1769-05-09, de Voltaire [François Marie Arouet] à Marie Élisabeth de Dompierre de Fontaine, marquise de Florian.

Ma chère nièce,

Je ne vous écris ni de ma main, ni de celle de Wagnière qui est à Genève; je n'ai point écrit à m. de Florian à Paris, parce qu'il n'y devait rester que quelques jours.
Je le crois actuellement auprès de vous. Les propositions qu'il me fait, me pénètrent de reconnaissance. Je ne sais encore quel parti je prendrai. L'hiver est funeste pour moi entre les Alpes et le mont Jura; mais comment transporter mon ménage ayant dans le château vingt huit personnes à nourir et faisant valoir la terre par moi même? La première chèvre qui dit qu'elle devait brouter où elle était née, avait grande raison; et ma situation me fait devenir chèvre. Le pis de l'affaire, c'est que je me suis lié moi même.

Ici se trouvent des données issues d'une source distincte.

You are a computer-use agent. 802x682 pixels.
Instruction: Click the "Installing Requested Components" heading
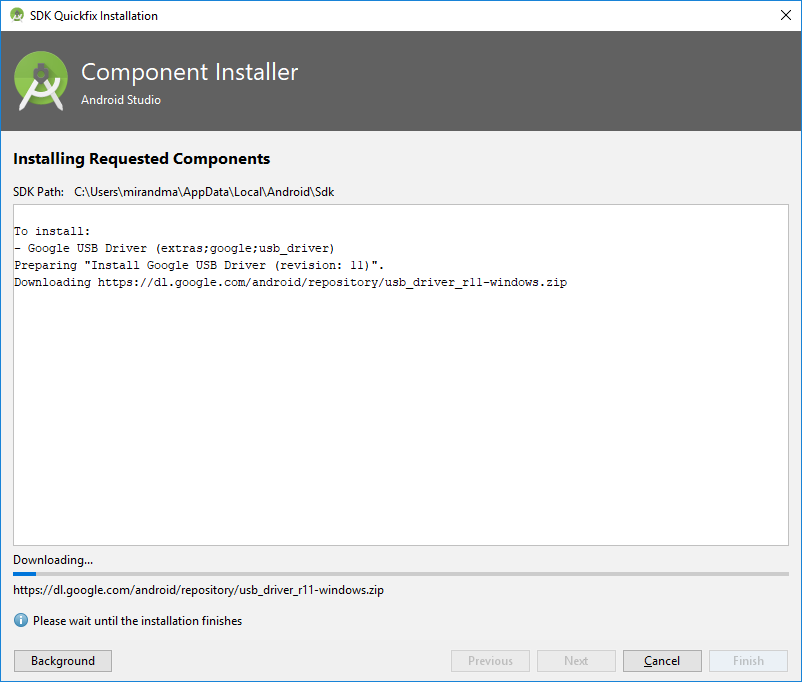click(141, 159)
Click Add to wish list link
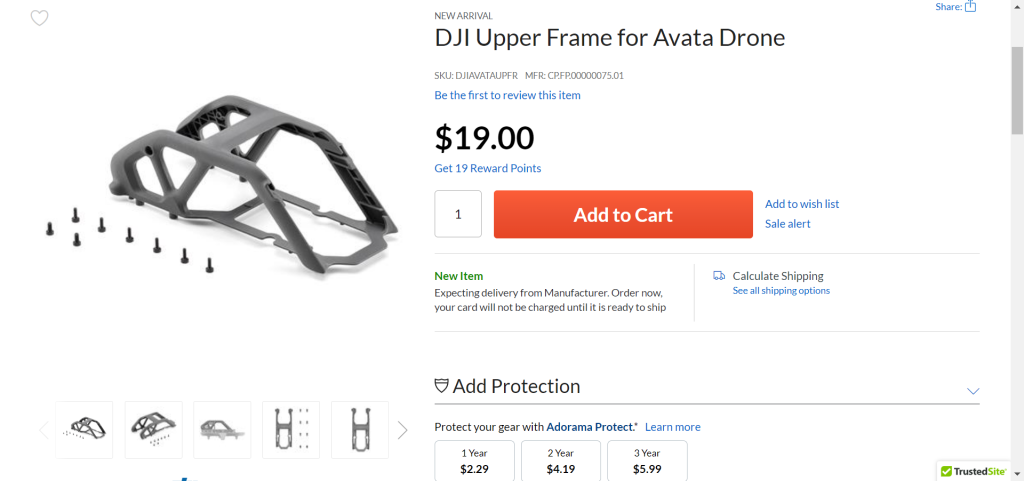This screenshot has height=481, width=1024. pyautogui.click(x=802, y=204)
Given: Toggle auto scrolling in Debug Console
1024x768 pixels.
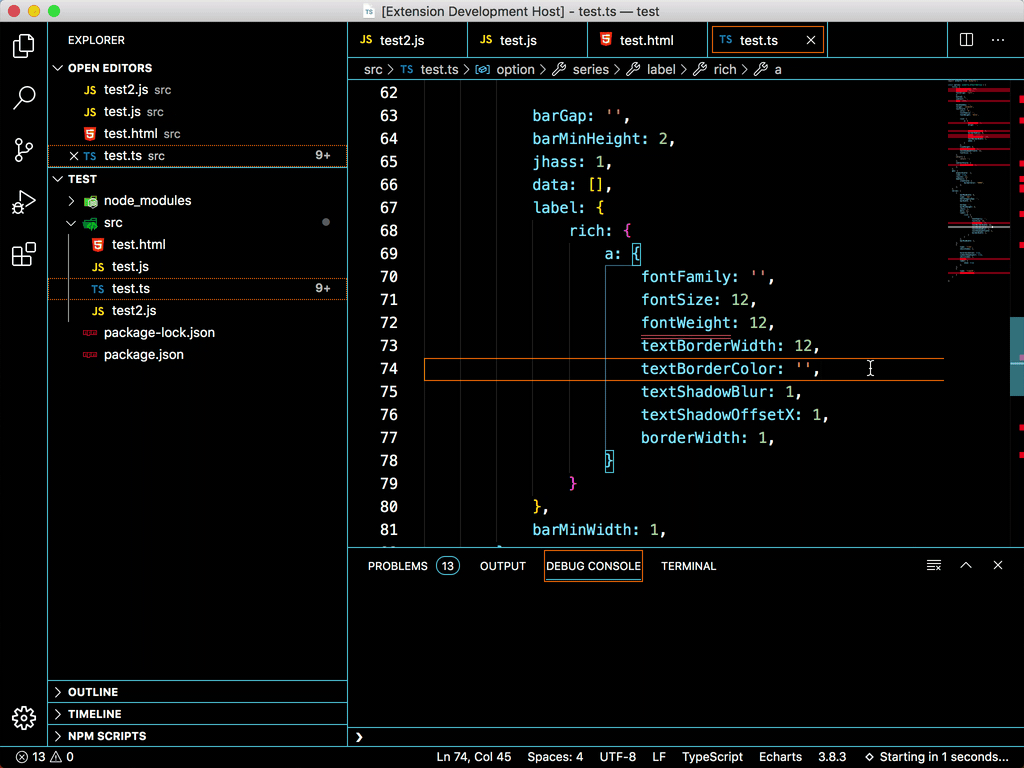Looking at the screenshot, I should pyautogui.click(x=933, y=565).
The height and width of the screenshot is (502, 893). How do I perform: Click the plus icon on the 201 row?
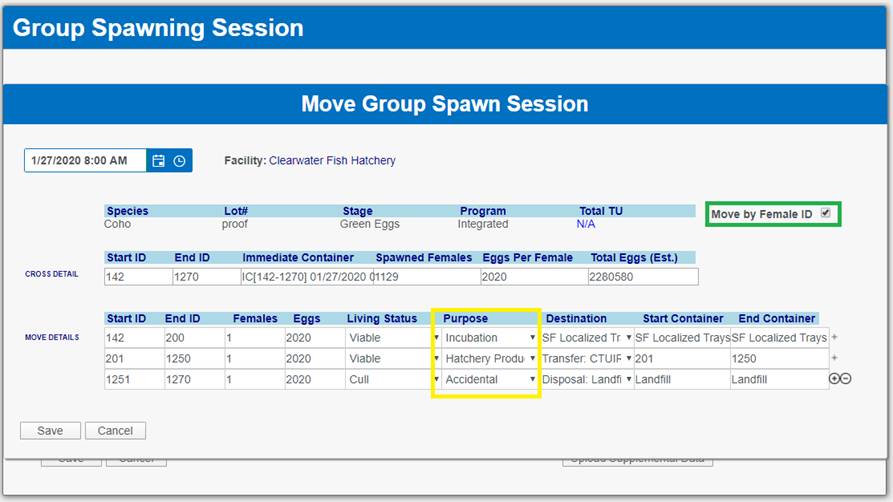(834, 358)
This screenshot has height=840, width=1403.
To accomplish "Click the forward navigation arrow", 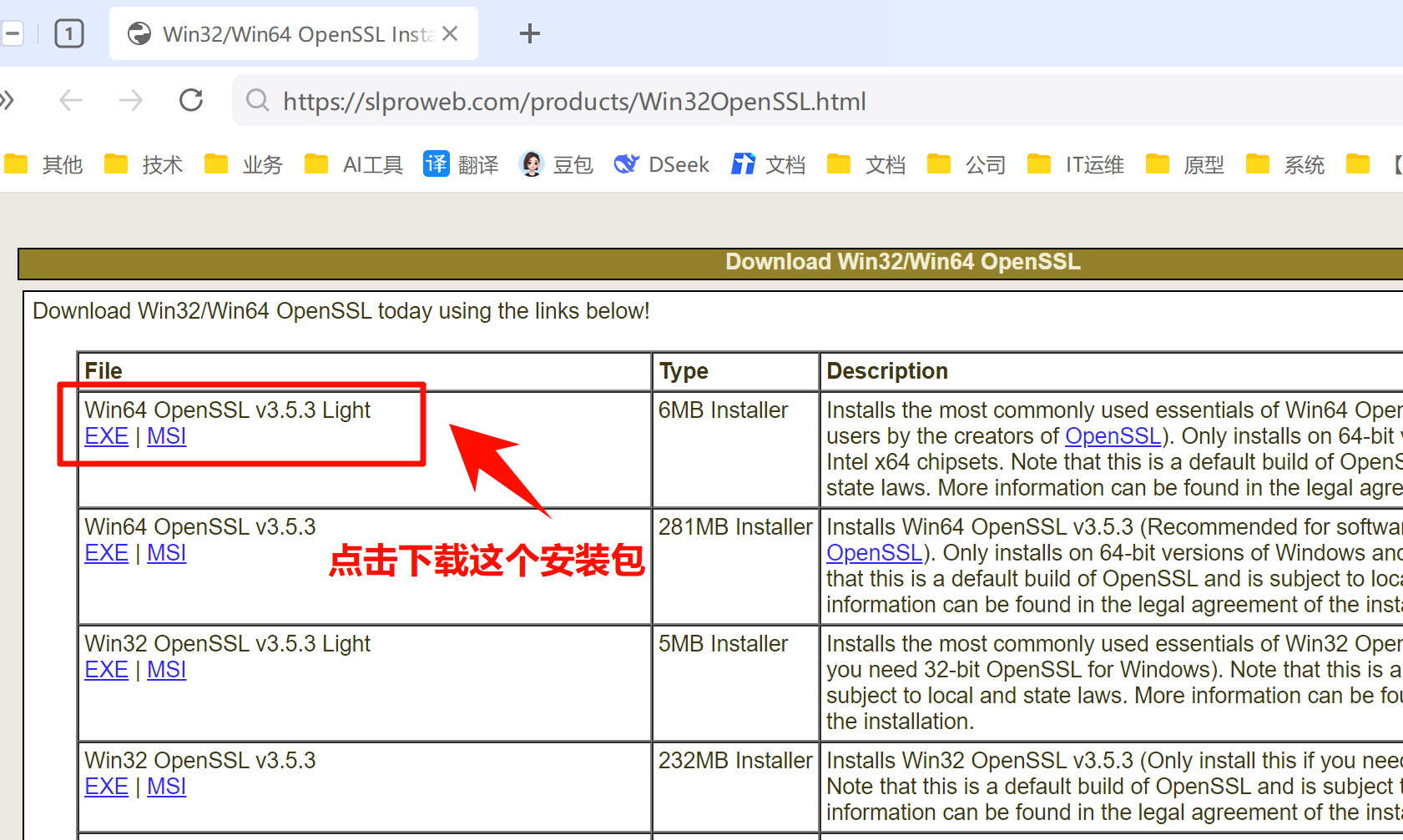I will (131, 101).
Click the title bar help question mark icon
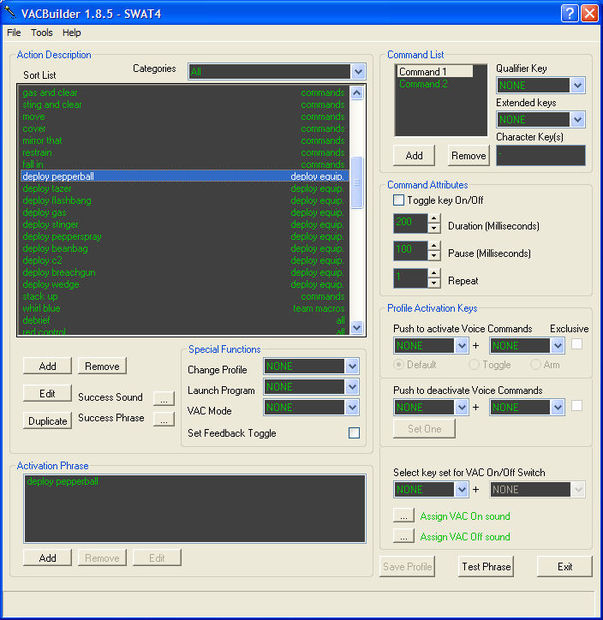The image size is (603, 620). coord(569,13)
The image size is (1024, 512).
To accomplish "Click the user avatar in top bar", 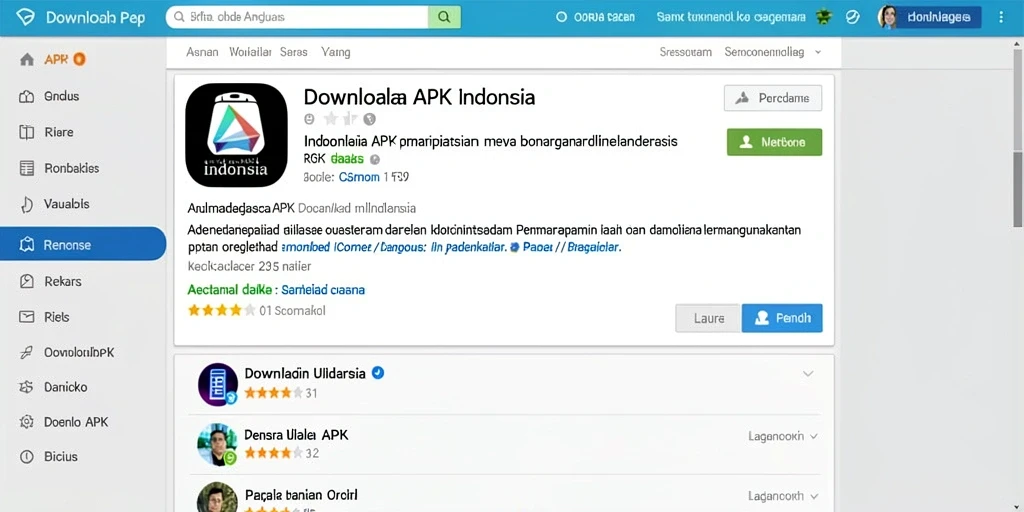I will coord(888,17).
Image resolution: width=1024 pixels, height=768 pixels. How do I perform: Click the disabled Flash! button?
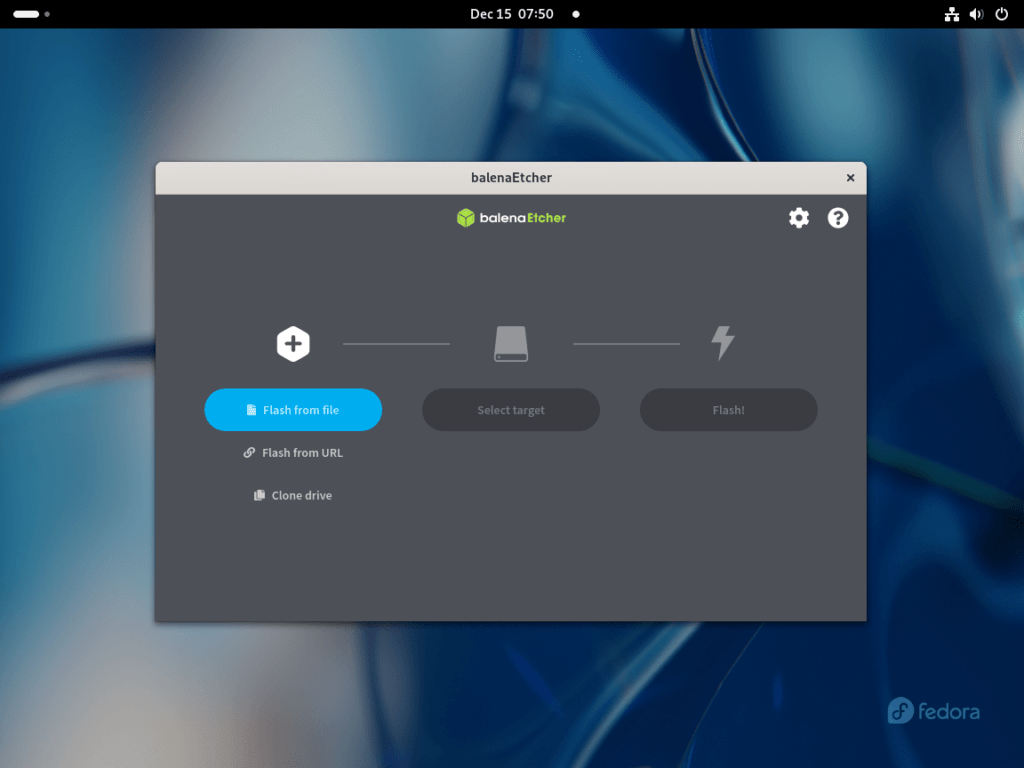[x=728, y=409]
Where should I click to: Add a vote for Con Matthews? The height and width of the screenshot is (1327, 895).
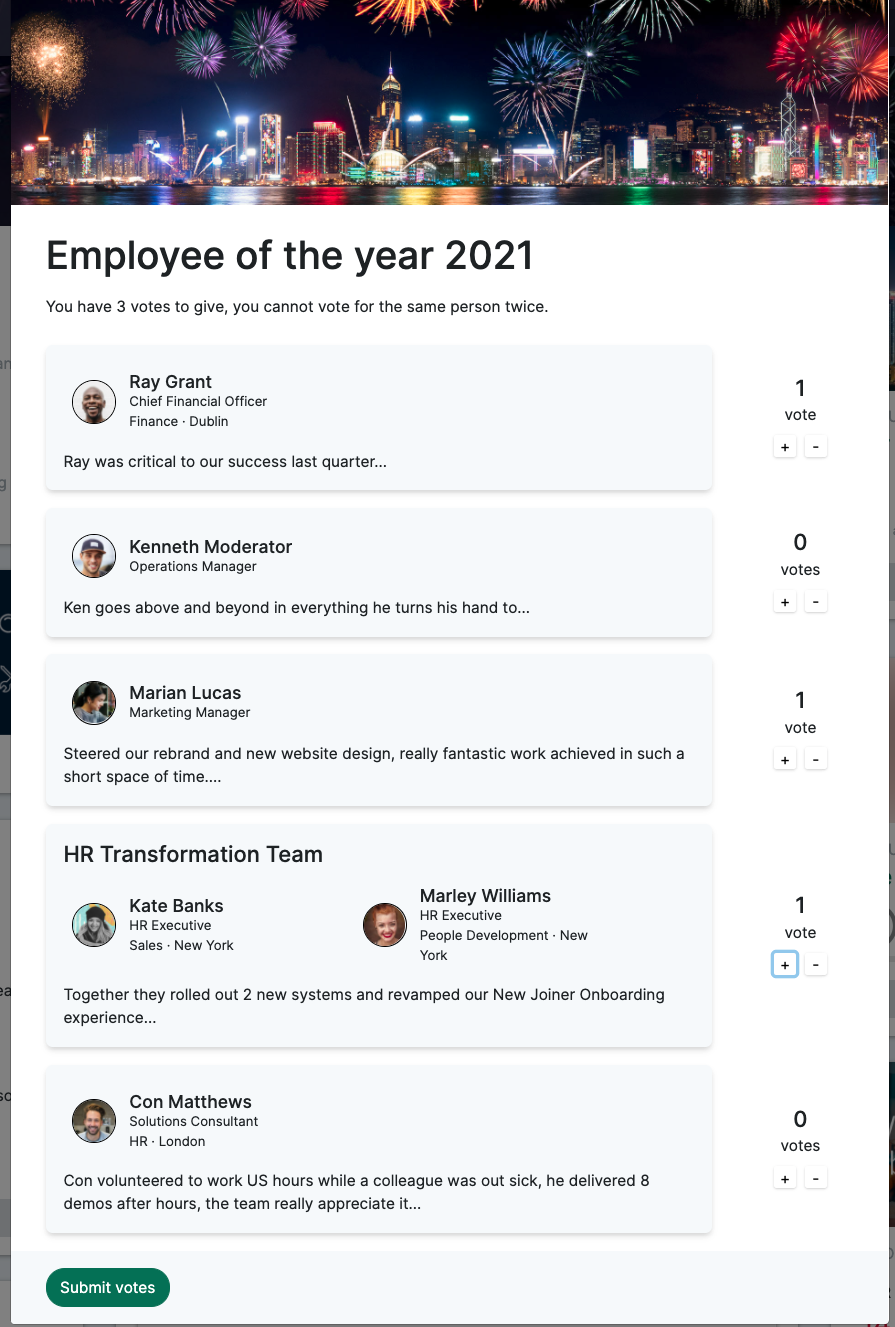tap(785, 1179)
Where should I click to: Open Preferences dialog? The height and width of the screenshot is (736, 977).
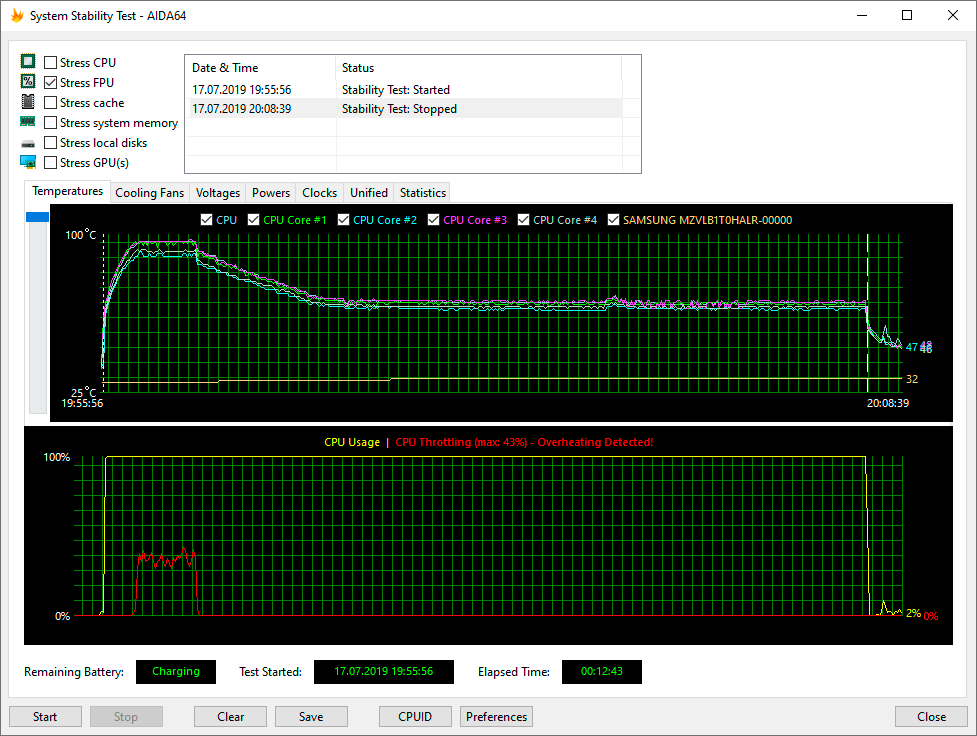click(496, 717)
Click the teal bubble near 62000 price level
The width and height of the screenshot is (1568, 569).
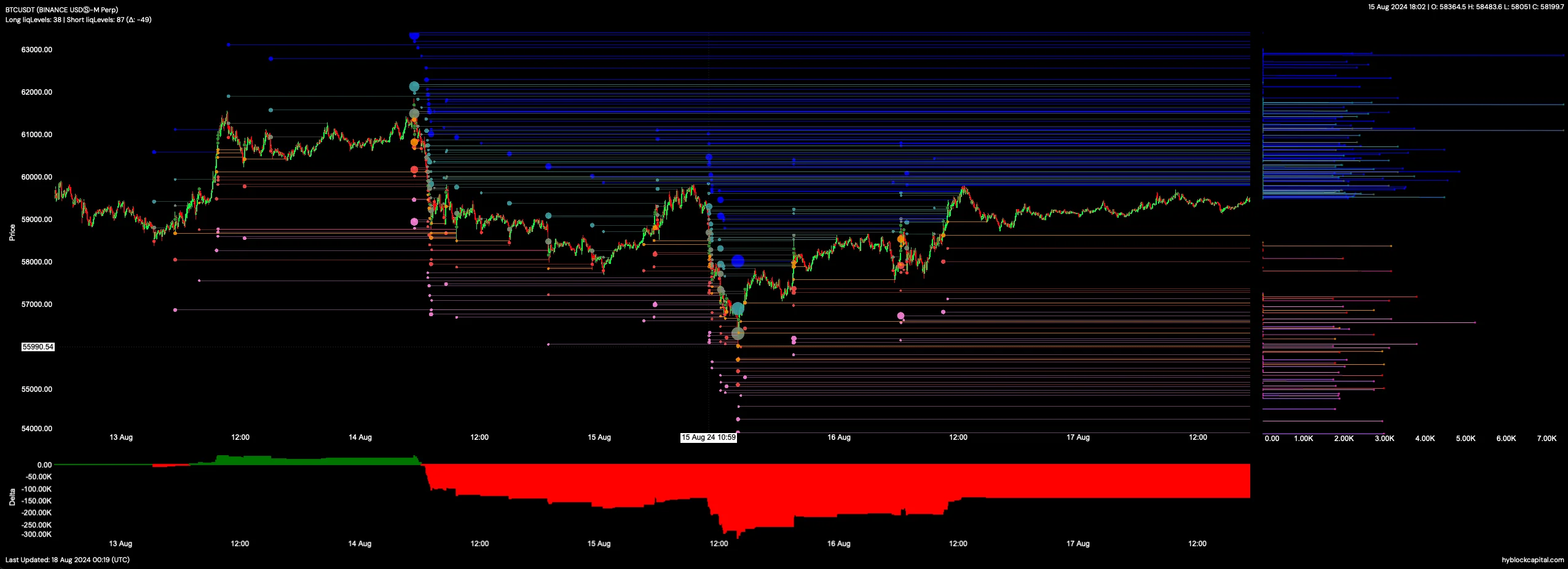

M. Dupuis est employé, comme vous savez, à deux cents francs par mois; il pourrait bien se faire qu'on l'envoyât en Corse et qu'il y servît dans l'état-major. La guerre ne sera pas bien méchante dans ce pays là, et l'hiver y sera doux. J'envierai son sort dans le temps des neiges. La position du petit Florianet me parait encore la meilleure, car il est le plus jeune de tous. J'ai bien bonne opinion de lui et de sa fortune.

Votre sœur a une très jolie maison vers le rempart. Le séjour de Paris est nécessaire à sa santé et à son goût. Elle supportait la campagne, elle ne l'aimait point. Je voudrais pouvoir vous rendre toutes deux heureuses à Paris, c'est mon unique passion.

Vous verrez probablement cet hiver l'opéra de Pandore de m. de La Borde. J'aurai du moins contribué quelque chose à vos amusements.

Il me tombe peu de nouveautés des pays étrangers entre les mains. Il y a si longtemps que je ne vous en ai envoyé, que j'ai oublié l'adresse que vous m'aviez donnée.

Adieu, mes très chers Picards, je vous embrasse avec la tendresse la plus vraie et la plus constante.